> **Goal of the exercise**: Transcribe the records in their entirety, exactly as given.

[Data extracted from a collection]
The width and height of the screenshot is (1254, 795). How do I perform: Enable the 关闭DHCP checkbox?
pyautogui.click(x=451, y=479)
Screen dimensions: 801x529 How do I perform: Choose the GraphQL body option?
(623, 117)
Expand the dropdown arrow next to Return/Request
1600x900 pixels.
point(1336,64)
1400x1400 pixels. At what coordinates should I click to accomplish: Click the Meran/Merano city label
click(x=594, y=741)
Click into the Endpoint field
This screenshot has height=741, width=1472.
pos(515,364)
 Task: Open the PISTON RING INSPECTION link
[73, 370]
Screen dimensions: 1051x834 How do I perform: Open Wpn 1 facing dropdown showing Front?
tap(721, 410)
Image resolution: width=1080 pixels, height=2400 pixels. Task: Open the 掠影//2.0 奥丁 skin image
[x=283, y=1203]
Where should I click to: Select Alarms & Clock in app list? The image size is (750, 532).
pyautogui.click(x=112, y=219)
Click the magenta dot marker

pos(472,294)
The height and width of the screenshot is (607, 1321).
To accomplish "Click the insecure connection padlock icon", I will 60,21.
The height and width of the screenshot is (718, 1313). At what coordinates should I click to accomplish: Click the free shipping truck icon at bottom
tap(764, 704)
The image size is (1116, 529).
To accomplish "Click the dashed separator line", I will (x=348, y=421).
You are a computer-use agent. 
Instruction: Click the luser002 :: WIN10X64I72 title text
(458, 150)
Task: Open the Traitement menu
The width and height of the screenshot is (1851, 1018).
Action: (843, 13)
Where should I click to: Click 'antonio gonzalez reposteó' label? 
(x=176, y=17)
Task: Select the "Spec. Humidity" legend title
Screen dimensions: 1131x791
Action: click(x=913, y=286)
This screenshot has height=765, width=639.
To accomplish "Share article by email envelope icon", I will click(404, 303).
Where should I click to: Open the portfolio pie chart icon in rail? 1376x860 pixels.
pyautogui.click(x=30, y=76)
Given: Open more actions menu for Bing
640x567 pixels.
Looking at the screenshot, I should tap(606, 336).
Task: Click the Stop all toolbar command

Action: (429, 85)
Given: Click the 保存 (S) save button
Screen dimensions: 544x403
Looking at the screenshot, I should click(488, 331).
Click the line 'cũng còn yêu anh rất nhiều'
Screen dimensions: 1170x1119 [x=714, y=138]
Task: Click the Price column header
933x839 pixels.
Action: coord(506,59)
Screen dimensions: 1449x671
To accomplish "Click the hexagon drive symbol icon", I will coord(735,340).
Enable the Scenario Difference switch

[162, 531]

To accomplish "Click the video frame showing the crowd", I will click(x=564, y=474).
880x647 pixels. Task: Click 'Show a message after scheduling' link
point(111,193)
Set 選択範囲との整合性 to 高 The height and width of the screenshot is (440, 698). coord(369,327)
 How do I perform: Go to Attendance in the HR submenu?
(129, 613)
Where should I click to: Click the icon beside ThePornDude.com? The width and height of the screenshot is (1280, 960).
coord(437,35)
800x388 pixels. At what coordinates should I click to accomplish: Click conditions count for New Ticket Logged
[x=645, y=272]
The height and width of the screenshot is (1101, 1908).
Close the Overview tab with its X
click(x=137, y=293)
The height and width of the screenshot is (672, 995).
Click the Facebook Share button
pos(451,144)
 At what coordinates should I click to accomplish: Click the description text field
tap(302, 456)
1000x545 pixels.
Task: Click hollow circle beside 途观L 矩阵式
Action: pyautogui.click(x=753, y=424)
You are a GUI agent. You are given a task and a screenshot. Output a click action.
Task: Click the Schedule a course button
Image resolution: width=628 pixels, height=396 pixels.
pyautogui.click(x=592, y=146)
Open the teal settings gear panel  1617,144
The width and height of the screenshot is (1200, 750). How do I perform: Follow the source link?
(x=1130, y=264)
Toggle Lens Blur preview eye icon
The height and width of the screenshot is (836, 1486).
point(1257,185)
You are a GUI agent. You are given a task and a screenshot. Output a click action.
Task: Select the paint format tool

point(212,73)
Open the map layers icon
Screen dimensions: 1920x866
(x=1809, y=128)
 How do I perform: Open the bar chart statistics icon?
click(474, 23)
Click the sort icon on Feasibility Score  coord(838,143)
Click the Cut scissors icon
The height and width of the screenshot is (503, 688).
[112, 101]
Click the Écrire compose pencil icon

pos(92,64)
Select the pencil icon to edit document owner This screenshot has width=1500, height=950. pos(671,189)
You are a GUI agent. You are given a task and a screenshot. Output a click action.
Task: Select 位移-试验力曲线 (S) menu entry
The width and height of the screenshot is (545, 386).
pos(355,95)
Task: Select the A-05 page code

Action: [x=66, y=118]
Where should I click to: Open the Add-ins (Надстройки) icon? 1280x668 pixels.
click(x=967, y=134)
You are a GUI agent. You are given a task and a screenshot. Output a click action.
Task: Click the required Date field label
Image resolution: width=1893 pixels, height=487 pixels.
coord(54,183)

> **Solution for this task**:
The width and height of the screenshot is (1254, 795). How do I perform: Enable the 关闭DHCP checkbox?
pyautogui.click(x=451, y=479)
Screen dimensions: 801x529 How do I perform: Choose the GraphQL body option?
(623, 117)
Expand the dropdown arrow next to Return/Request
1600x900 pixels.
point(1336,64)
1400x1400 pixels. At what coordinates should I click to accomplish: Click the Meran/Merano city label
click(x=594, y=741)
Click into the Endpoint field
This screenshot has height=741, width=1472.
pos(515,364)
 Task: Open the PISTON RING INSPECTION link
[73, 370]
Screen dimensions: 1051x834 How do I perform: Open Wpn 1 facing dropdown showing Front?
tap(721, 410)
Image resolution: width=1080 pixels, height=2400 pixels. Task: Open the 掠影//2.0 奥丁 skin image
[x=283, y=1203]
Where should I click to: Select Alarms & Clock in app list? The image size is (750, 532).
pyautogui.click(x=112, y=219)
Click the magenta dot marker

pos(472,294)
The height and width of the screenshot is (607, 1321).
To accomplish "Click the insecure connection padlock icon", I will 60,21.
The height and width of the screenshot is (718, 1313). At what coordinates should I click to accomplish: Click the free shipping truck icon at bottom
tap(764, 704)
The image size is (1116, 529).
To accomplish "Click the dashed separator line", I will (x=348, y=421).
You are a computer-use agent. 
Instruction: Click the luser002 :: WIN10X64I72 title text
(458, 150)
Task: Open the Traitement menu
The width and height of the screenshot is (1851, 1018).
Action: (843, 13)
Where should I click to: Click 'antonio gonzalez reposteó' label? 
(x=176, y=17)
Task: Select the "Spec. Humidity" legend title
Screen dimensions: 1131x791
Action: click(x=913, y=286)
This screenshot has height=765, width=639.
To accomplish "Share article by email envelope icon", I will click(404, 303).
Where should I click to: Open the portfolio pie chart icon in rail? 1376x860 pixels.
pyautogui.click(x=30, y=76)
Given: Open more actions menu for Bing
640x567 pixels.
Looking at the screenshot, I should tap(606, 336).
Task: Click the Stop all toolbar command

Action: (429, 85)
Given: Click the 保存 (S) save button
Screen dimensions: 544x403
Looking at the screenshot, I should click(488, 331).
Click the line 'cũng còn yêu anh rất nhiều'
Screen dimensions: 1170x1119 [x=714, y=138]
Task: Click the Price column header
933x839 pixels.
Action: coord(506,59)
Screen dimensions: 1449x671
To accomplish "Click the hexagon drive symbol icon", I will coord(735,340).
Enable the Scenario Difference switch

[162, 531]

To accomplish "Click the video frame showing the crowd", I will click(x=564, y=474).
880x647 pixels. Task: Click 'Show a message after scheduling' link
point(111,193)
Set 選択範囲との整合性 to 高 The height and width of the screenshot is (440, 698). coord(369,327)
 How do I perform: Go to Attendance in the HR submenu?
(129, 613)
Where should I click to: Click the icon beside ThePornDude.com? The width and height of the screenshot is (1280, 960).
coord(437,35)
800x388 pixels. At what coordinates should I click to accomplish: Click conditions count for New Ticket Logged
[x=645, y=272]
The height and width of the screenshot is (1101, 1908).
Close the Overview tab with its X
click(x=137, y=293)
The height and width of the screenshot is (672, 995).
Click the Facebook Share button
pos(451,144)
 At what coordinates should I click to accomplish: Click the description text field
tap(302, 456)
1000x545 pixels.
Task: Click hollow circle beside 途观L 矩阵式
Action: pyautogui.click(x=753, y=424)
You are a GUI agent. You are given a task and a screenshot. Output a click action.
Task: Click the Schedule a course button
Image resolution: width=628 pixels, height=396 pixels.
pyautogui.click(x=592, y=146)
Open the teal settings gear panel  1617,144
The width and height of the screenshot is (1200, 750). How do I perform: Follow the source link?
(x=1130, y=264)
Toggle Lens Blur preview eye icon
The height and width of the screenshot is (836, 1486).
point(1257,185)
You are a GUI agent. You are given a task and a screenshot. Output a click action.
Task: Select the paint format tool

point(212,73)
Open the map layers icon
Screen dimensions: 1920x866
(x=1809, y=128)
 How do I perform: Open the bar chart statistics icon?
click(474, 23)
Click the sort icon on Feasibility Score  coord(838,143)
Click the Cut scissors icon
The height and width of the screenshot is (503, 688).
[112, 101]
Click the Écrire compose pencil icon

pos(92,64)
Select the pencil icon to edit document owner This screenshot has width=1500, height=950. pos(671,189)
You are a GUI agent. You are given a task and a screenshot. Output a click action.
Task: Select 位移-试验力曲线 (S) menu entry
The width and height of the screenshot is (545, 386).
pos(355,95)
Task: Select the A-05 page code

Action: [x=66, y=118]
Where should I click to: Open the Add-ins (Надстройки) icon? 1280x668 pixels.
click(x=967, y=134)
You are a GUI agent. You are given a task and a screenshot. Output a click action.
Task: Click the required Date field label
Image resolution: width=1893 pixels, height=487 pixels.
coord(54,183)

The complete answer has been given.